『1ミリの後悔もない、はずがない』 一木けい
由井の家は貧しかったので、小学生のころはずっと同じ服を着ている、貧乏くさいといっていじめられていました。でも由井はそんなことに動じていませんでした。嫌なことを言われてもそんな奴の相手をせず、堂々と生きていたのです。
中学3年の時、同級生だった由井と桐原は惹かれあうようになりました。
あの日しゃべった内容はほとんど記憶から消えてしまったが、ひとつだけ明確に覚えていることがある。
それは「うしなった人間に対して1ミリの後悔もないということが、ありうるだろうか」というものだった。
桐原が発した問いだった。なんの話からそういう流れになったのかわからない。
私がどう答えたかも覚えていない。答えてすらいないかもしれない。
あのときは、まだ誰も失ったことがなかったから、けれど桐原は確かにそう訊いた。
その一文を、わたしはその後の人生において、何度も、折りにふれて思い出すことになる。(本文より)
中学校を卒業した後、2人は別々の人生を歩んでいったのだけど、お互いのことが心の片隅に残っていて、時々思い出すのです。

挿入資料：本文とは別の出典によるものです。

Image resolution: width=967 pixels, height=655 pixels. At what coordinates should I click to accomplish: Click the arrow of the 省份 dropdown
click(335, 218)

わたしの人生は後悔だらけです。自分でやらかしてしまったことも、自分ではどうにもできなかったことも、いろいろあるけど、それでいいんだって思います。
いつだったか友達と「やっちゃった後悔ならいいけど、やらなかった後悔は嫌だよね」という話をしたことがありました。そう、やっちゃった後悔なら、後で笑い話になるもの。どんどんやっちゃおう!ってね。
1ミリどころじゃない後悔がたくさんあるけど、それはそれでいいじゃない。何もないよりずっといい。由井もそんなことを考えてたんじゃないかと思うのです。
5編の連作で、物語が展開していきます。
・西国疾走少女
・ドライブスルーに行きたい
・潮時
・穴底の部屋
・千波万波
最後に、「潮時」の雄一さん、あなたは本当の勇気と優しさがある人です。だから由井さんの素晴らしさに気がついてくれたんですね。